CALGARY, AB, Aug. 4, 2023 /CNW/ - Comprehensive Healthcare Systems Inc. (TSXV: CHS) (the "Company" or "CHS"), a provider of healthcare benefits administration software and services wishes to issue a correction to is press release disseminated on January 30, 2023 with respect to its Insider disclosure as it related to the non-brokered private placement of units of the Company that closed on January 30, 2023 (the "Private Placement").
In particular, the update relates to the subscription by an Insider of the Company, Nameh Hotels and Resorts Limited ("Nameh"), of 6,871,515 units of the Company (the "Nameh Units") pursuant to the Private Placement. The Company has been informed that Nameh has concluded that certain legal requirements in India as applicable to foreign investment (the "Applicable Indian Laws") by Indian entities does not permit Nameh to be a direct or indirect owner of the Nameh Units. Accordingly, considering these restrictions, Nameh will be transferring the Nameh Units, which were initially registered to Nameh, to an arm's length third-party who is not an Insider of the Company (the "Third Party").
According to Nameh, due to the uncertainty of Applicable Indian Laws with respect to the subscription of the Nameh Units at the time of closing of the Private Placement, Nameh had not filed an early warning report required by applicable Canadian securities legislation. Nameh has confirmed to the Company that it still owns 17,459,965 common shares of the Company representing 14.07% of the issued and outstanding share total of the Company and its respective insider trading report via the System for Electronic Disclosure by Insiders (SEDI) for all transactions involving securities of the Company during the period in which it has been an insider of the Company is up to date. Nameh's current investment in the Company is for investment purposes only. Nameh will review its investment on an ongoing basis and depending upon such factors that Nameh, may from time to time, deem relevant, may, among other things, acquire additional or dispose securities of the Company.
Corrected Insider Disclosure from the Private Placement
The Insiders are each considered a "related party" (as such term is defined under Multilateral Instrument 61-101 – Protection of Minority Security Holders in Special Transactions ("MI 61-101")). The participation by the Insiders constitutes a related party transaction as defined under MI 61-101. In aggregate, Insiders purchased 1,739,215 units of the Company (the "Units"). Such participation is exempt from the formal valuation and minority shareholder approval requirements of MI 61-101 as neither the fair market value of the Units acquired by the interested party, nor the consideration for the Units paid by such interested party, exceed 25% of the Company's market capitalization. The Company did not file a material change report more than 21 days before the closing of the Private Placement as the participation therein by the Insiders was not settled until shortly prior to the closing of the Private Placement.

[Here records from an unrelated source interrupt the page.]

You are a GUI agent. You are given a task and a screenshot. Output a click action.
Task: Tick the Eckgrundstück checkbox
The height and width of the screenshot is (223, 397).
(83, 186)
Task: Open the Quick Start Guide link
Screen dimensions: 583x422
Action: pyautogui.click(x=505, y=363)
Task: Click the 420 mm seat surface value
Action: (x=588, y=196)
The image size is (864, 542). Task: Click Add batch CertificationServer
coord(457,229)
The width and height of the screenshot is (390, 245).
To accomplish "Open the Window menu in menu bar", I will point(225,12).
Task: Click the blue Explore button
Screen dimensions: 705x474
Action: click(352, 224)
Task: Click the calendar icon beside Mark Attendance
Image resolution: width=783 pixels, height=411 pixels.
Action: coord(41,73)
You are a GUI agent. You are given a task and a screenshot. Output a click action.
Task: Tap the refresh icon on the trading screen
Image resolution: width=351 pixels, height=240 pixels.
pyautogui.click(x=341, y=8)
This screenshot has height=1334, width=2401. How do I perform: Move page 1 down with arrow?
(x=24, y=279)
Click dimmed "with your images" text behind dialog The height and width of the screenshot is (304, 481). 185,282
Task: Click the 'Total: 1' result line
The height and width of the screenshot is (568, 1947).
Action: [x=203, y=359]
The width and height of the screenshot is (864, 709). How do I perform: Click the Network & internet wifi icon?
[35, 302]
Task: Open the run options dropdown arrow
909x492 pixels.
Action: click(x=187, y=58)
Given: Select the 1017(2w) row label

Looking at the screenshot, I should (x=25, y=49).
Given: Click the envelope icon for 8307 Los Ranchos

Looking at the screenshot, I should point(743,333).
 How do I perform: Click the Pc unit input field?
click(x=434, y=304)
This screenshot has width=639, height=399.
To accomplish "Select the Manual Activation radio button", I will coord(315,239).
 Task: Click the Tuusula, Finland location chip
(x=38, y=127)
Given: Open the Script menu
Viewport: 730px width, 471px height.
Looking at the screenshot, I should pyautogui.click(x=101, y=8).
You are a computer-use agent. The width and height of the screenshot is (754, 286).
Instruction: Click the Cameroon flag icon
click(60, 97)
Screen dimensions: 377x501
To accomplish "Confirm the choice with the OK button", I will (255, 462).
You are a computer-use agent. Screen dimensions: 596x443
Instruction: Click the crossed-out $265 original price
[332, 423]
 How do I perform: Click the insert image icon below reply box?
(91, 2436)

Resignation of Chief Financial Officer
The Company also announces the resignation of its interim Chief Financial Officer, Kevin Waters, effective August 3, 2023. Mr. Waters was appointed on an interim basis and has decided to pursue other opportunities. The Company wishes Mr. Waters well in his future endeavors. Siddhartha Gautam Mohanty, an advisor and a representative of Hunch Ventures/Nameh, the largest shareholder of the Company, has assumed the role of interim Chief Financial Officer until a replacement is identified. Mr. Mohanty has worked in the financial services industry for several years. He worked in Merchant Banking with J. Rothschild Partnership in London. He holds an M. A. in Economics from the London School of Economics, University of London.
About Comprehensive Healthcare Systems Inc.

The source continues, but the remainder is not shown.